One of Scotland’s newest MSPs hopes to become the next leader of the Scottish Labour Party.
Neil Findlay, who was elected to represent the Lothians in 2011, has vowed to return the party to its left-leaning socialist values.
He said he would put social justice at the heart of everything Labour did to try to “create a fairer, more equal and prosperous Scotland”.
Mr Findlay, Labour’s health spokesman, is competing against his colleague Sarah Boyack after Johann Lamont resigned as leader on Friday.
She accused UK Labour colleagues of treating Scotland as a “branch office”.
Jim Murphy, MP for East Renfrewshire, has yet to announce whether he will enter the leadership race.
Mr Findlay, 45, a former teacher and trade unionist, said: “I have been overwhelmed by the messages of support from people from within the Labour Party and across the wider Labour movement all urging me to stand.
“It is no secret that I wanted Gordon Brown to run but since Gordon has ruled himself out I now believe we need to have a wide-ranging debate about the way forward for the Labour Party, but more importantly the country.
“I want to bring the Labour Party together to work for progressive change and create a fairer, more equal and prosperous Scotland.
“If elected Labour leader I will put the issue of social justice at the heart of everything we do – this is the historic mission of the Scottish Labour Party but it also has to be about what we deliver for the Scottish people in this post-referendum period.”

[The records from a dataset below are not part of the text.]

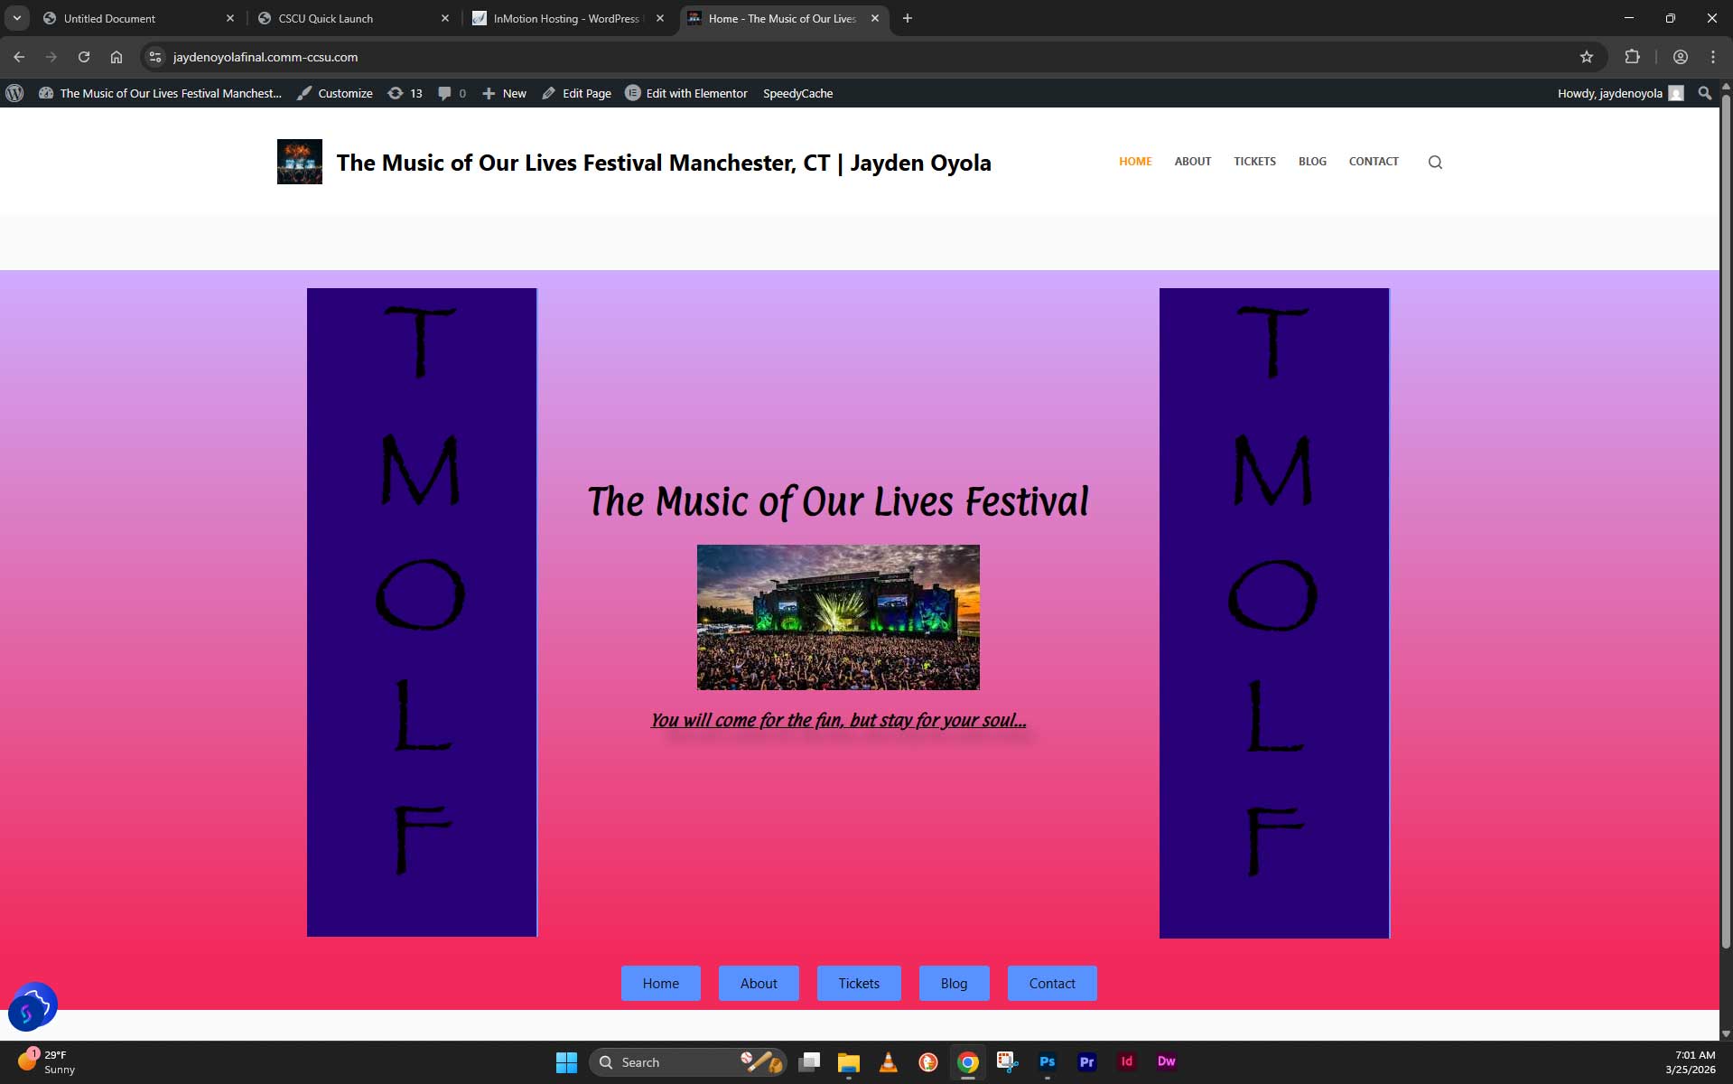Viewport: 1733px width, 1084px height.
Task: Expand the Chrome tab search dropdown
Action: click(17, 18)
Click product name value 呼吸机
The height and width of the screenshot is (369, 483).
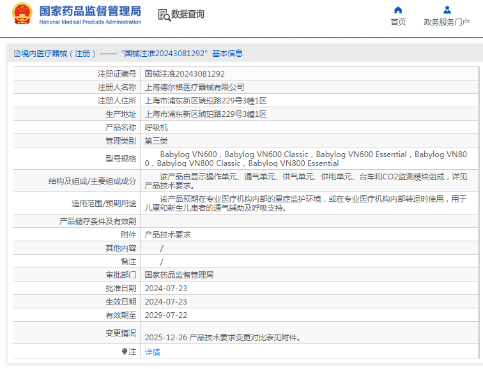[x=156, y=128]
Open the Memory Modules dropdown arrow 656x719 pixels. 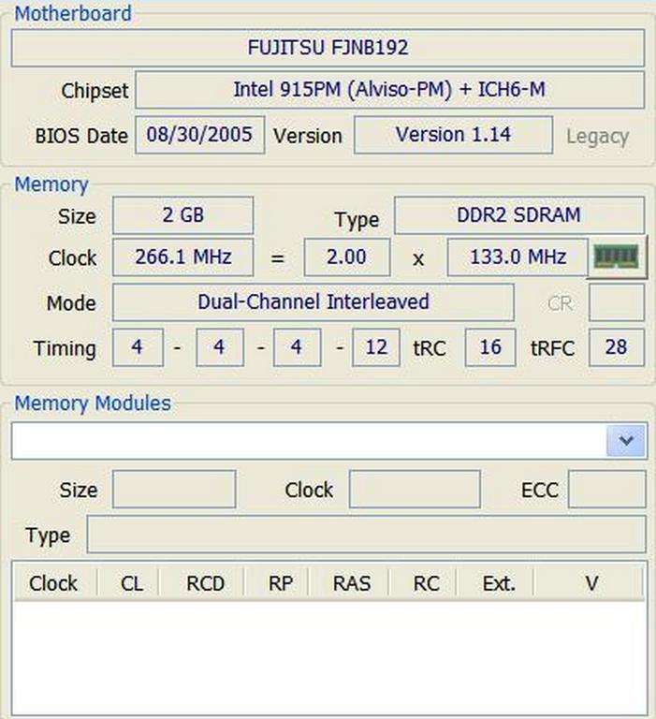[626, 440]
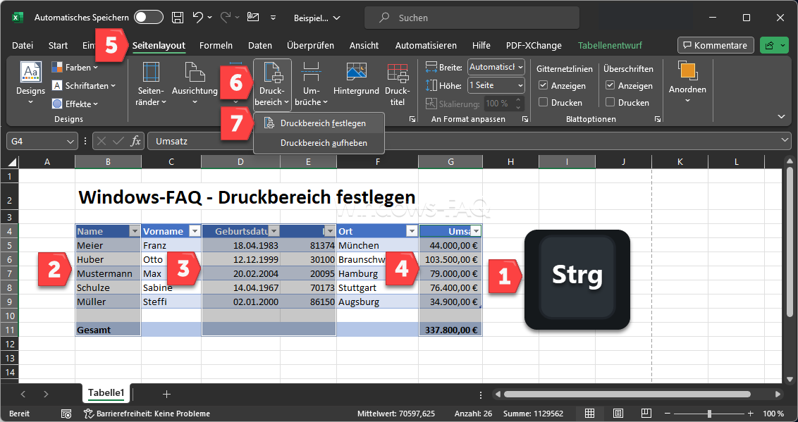Open the Name column filter dropdown
This screenshot has height=422, width=798.
[x=134, y=231]
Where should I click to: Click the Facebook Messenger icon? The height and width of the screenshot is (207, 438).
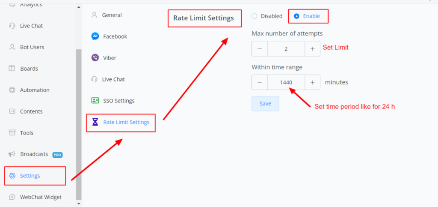coord(95,36)
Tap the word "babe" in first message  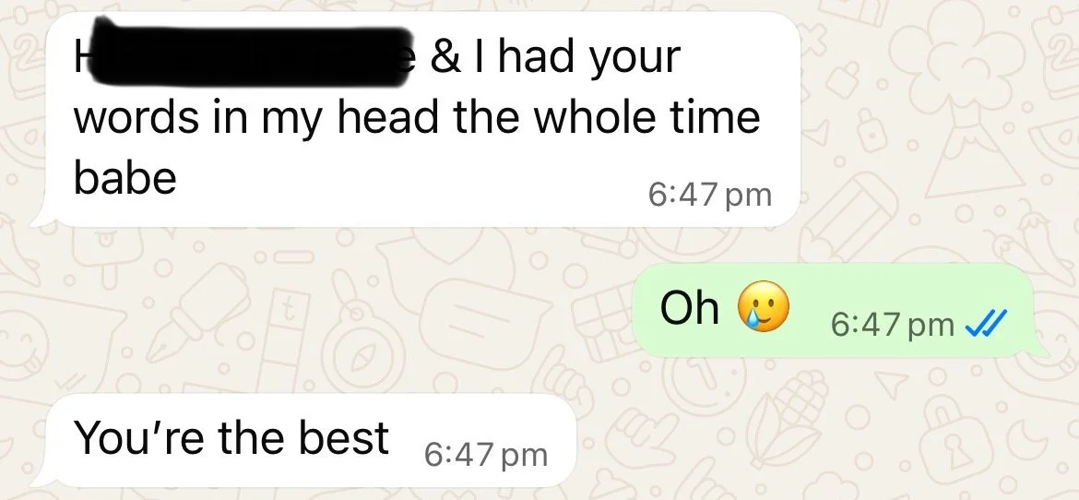tap(125, 178)
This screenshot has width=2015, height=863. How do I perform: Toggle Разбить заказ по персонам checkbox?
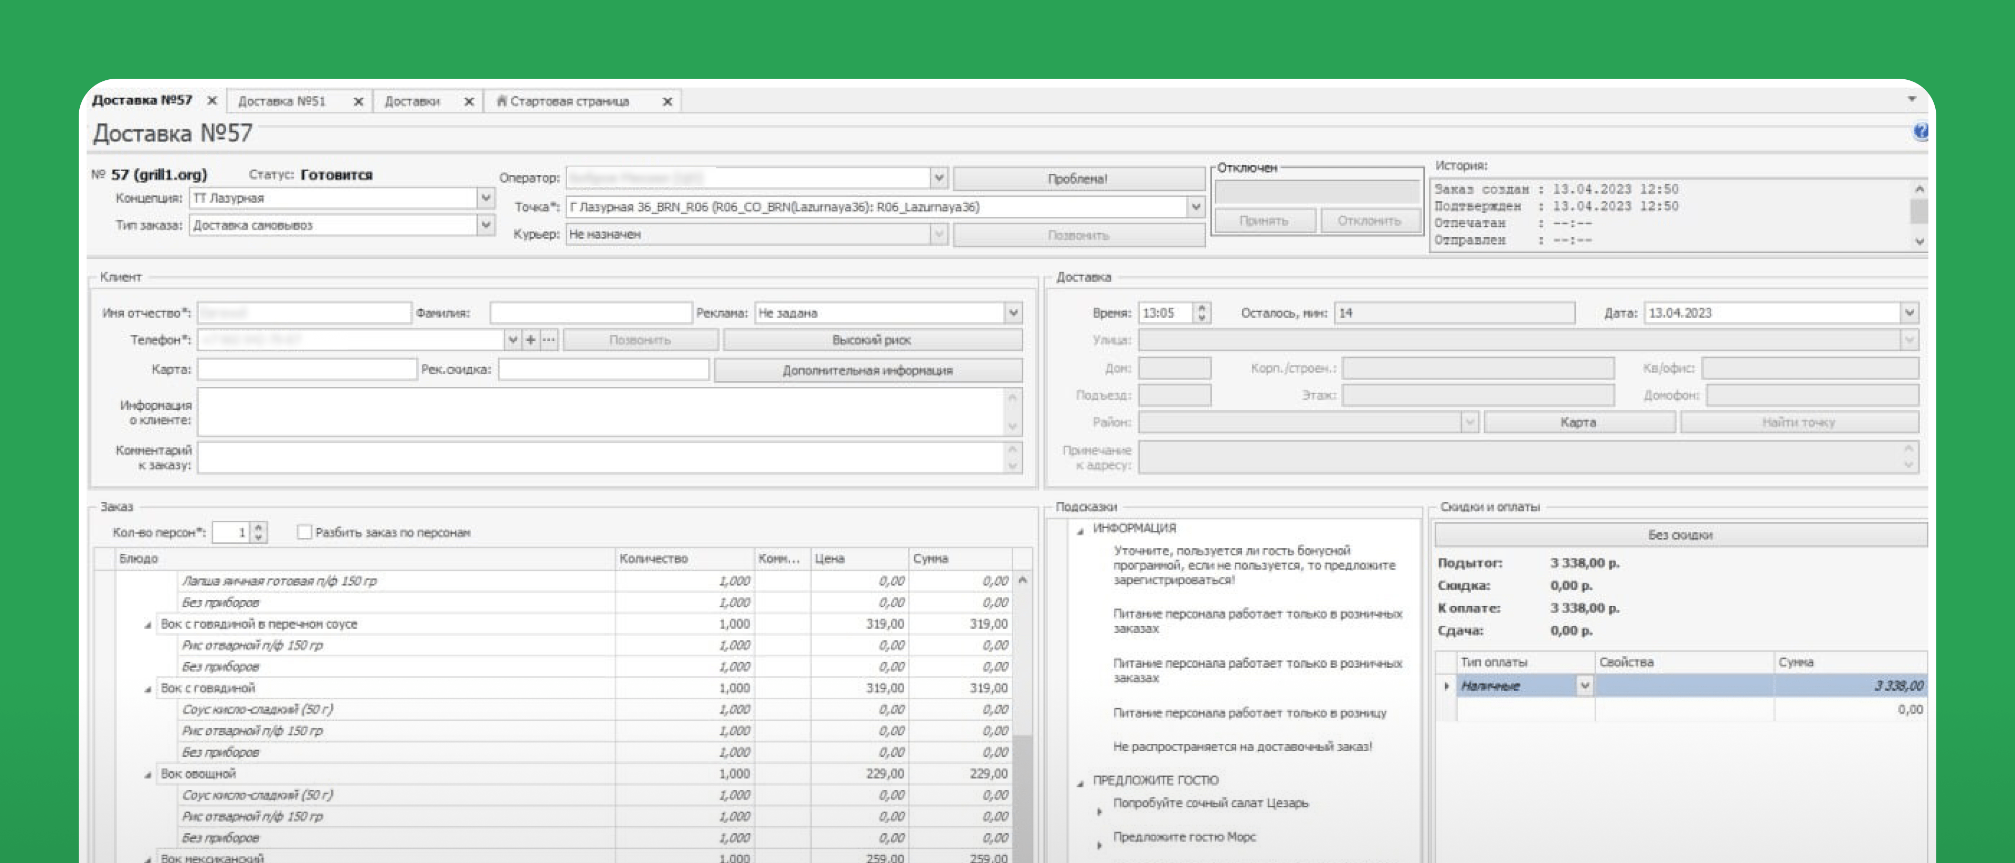[x=304, y=532]
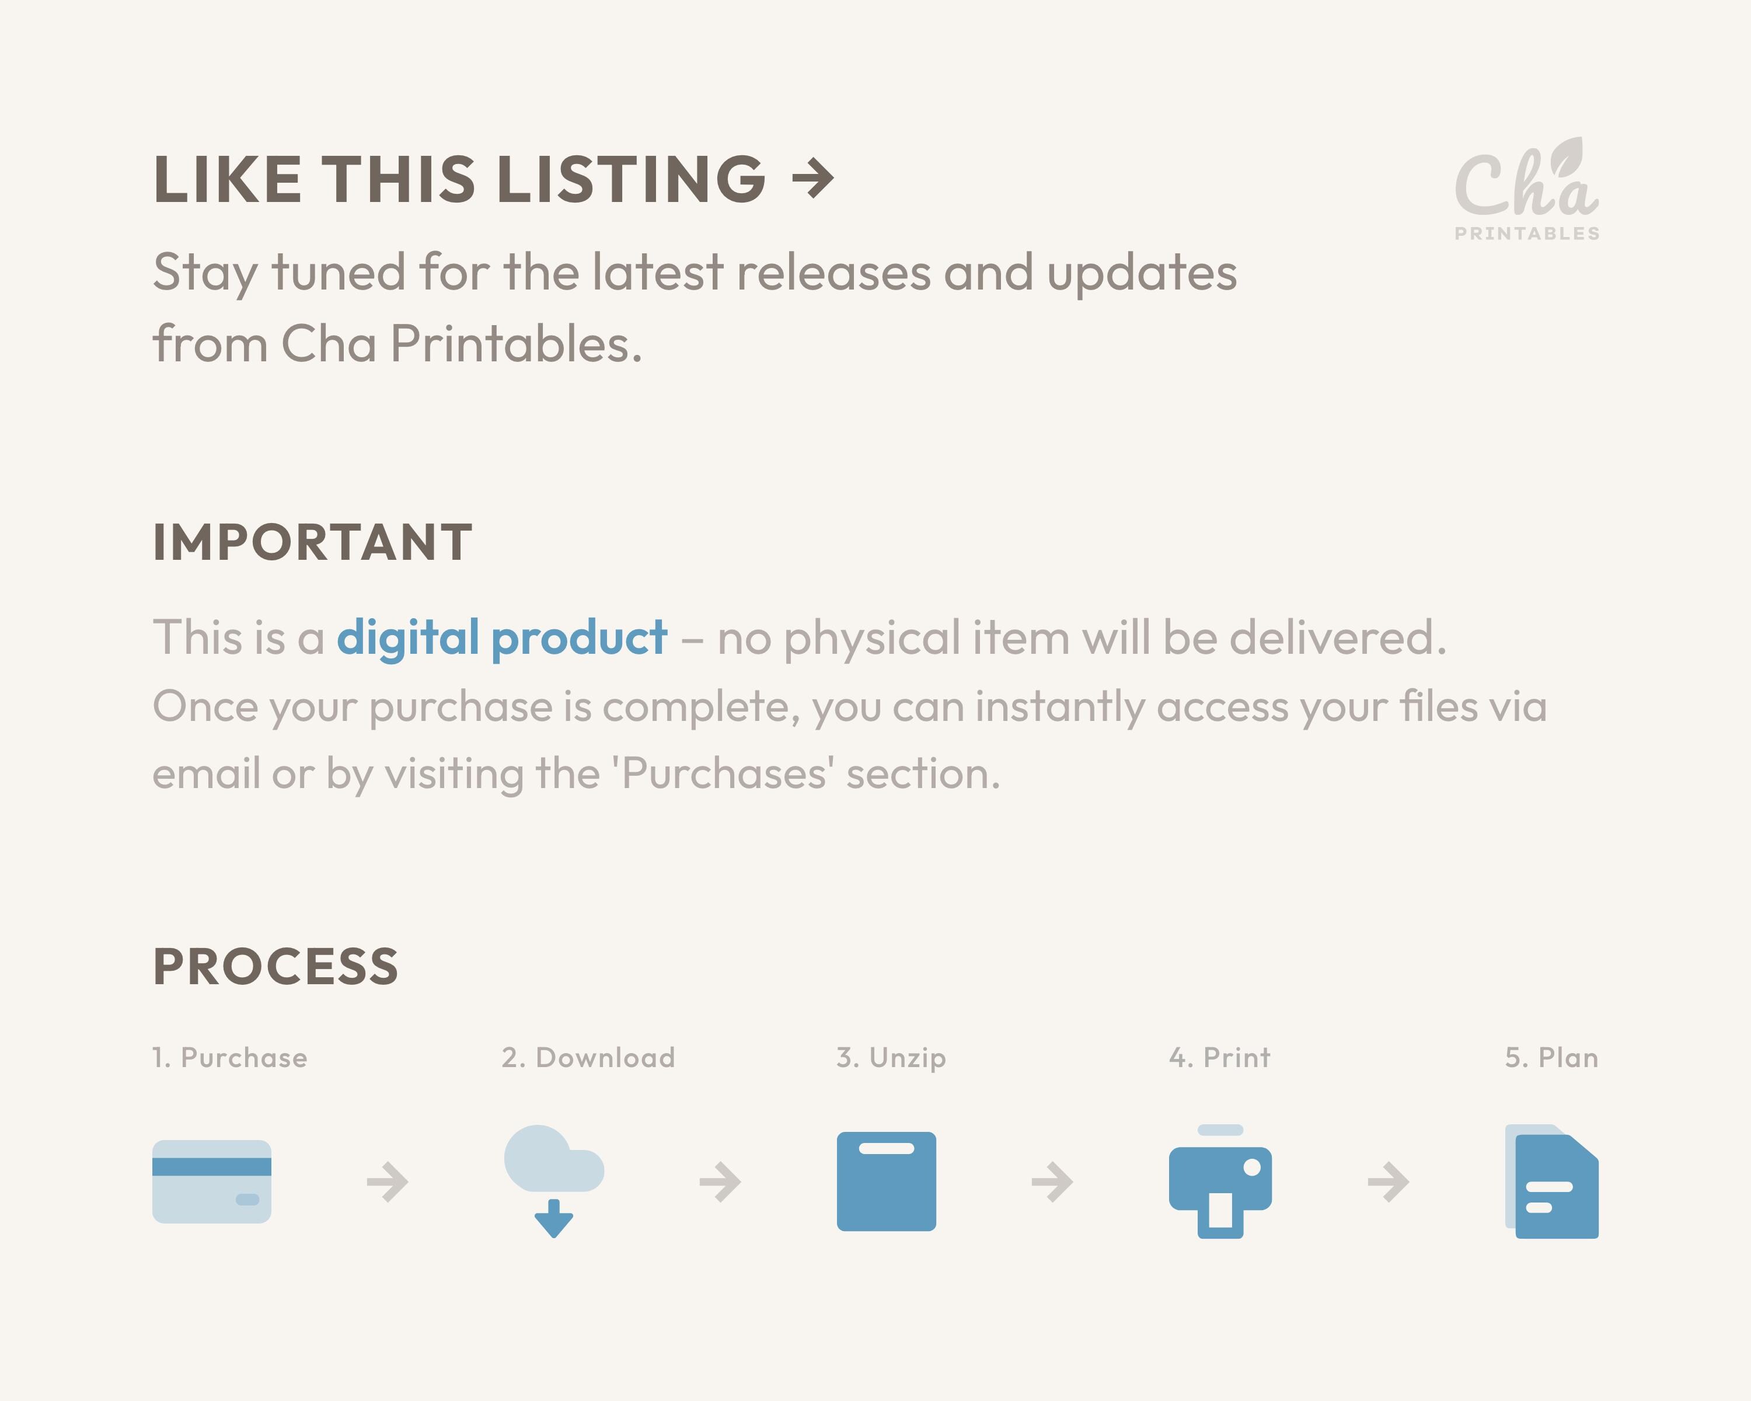Click the arrow between Print and Plan

point(1389,1182)
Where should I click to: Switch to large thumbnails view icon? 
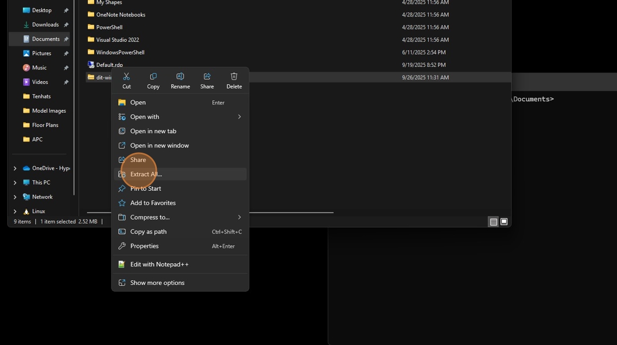(504, 222)
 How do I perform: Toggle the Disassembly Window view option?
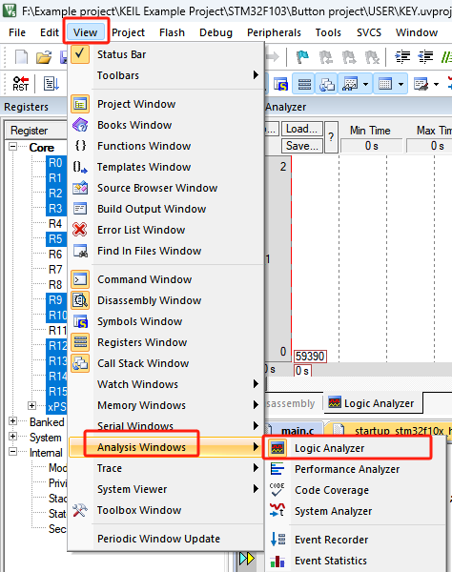coord(149,300)
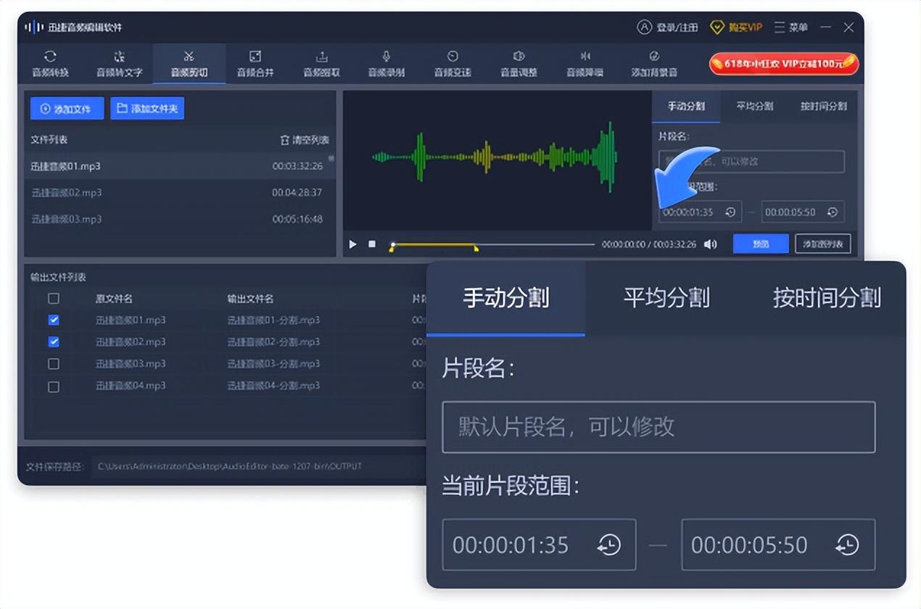Image resolution: width=921 pixels, height=609 pixels.
Task: Open the 添加背景音 background sound tool
Action: tap(654, 64)
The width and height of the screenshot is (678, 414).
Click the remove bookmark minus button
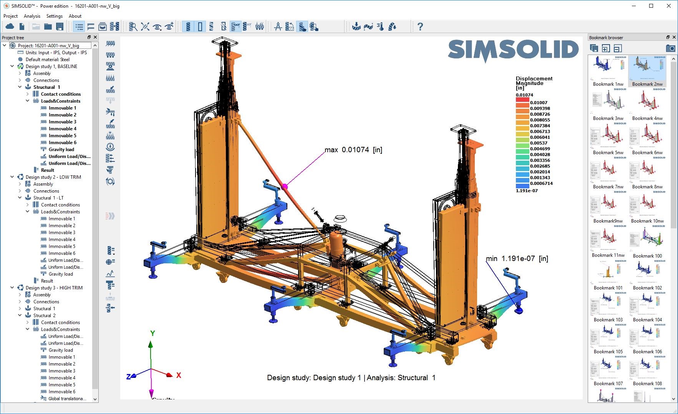618,48
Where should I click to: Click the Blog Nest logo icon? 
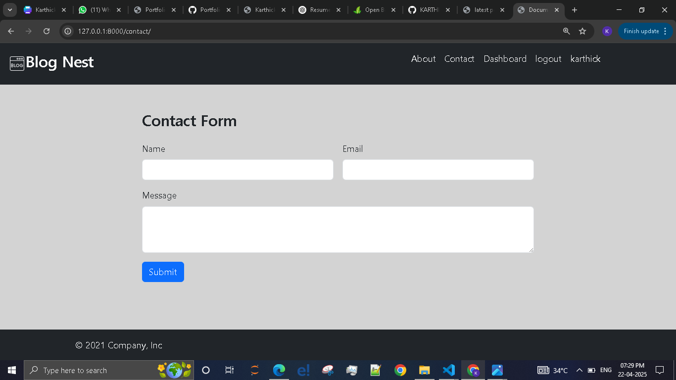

Mr Findlay, who is married with a teenage daughter and is a former West Lothian councillor, has a different vision to Ms Boyack, an MSP for the Lothians.
The 53-year-old sat on the Scottish Labour Devolution Commission which was criticised by the left-wing Red Paper Collective, which counts Mr Findlay among its members.
The party’s submission calls for Holyrood to be given increased tax-varying powers and responsibility for raising about 40% of its budget, as well as control of some elements of welfare policy, including housing benefit and attendance allowance.
But the Red Paper Collective, a group of trade unionists, academics and politicians, wants Labour to join all of the other political parties and advocate the full devolution of income tax.
The Smith Commission on devolution held its second meeting yesterday and discussed taxation proposals.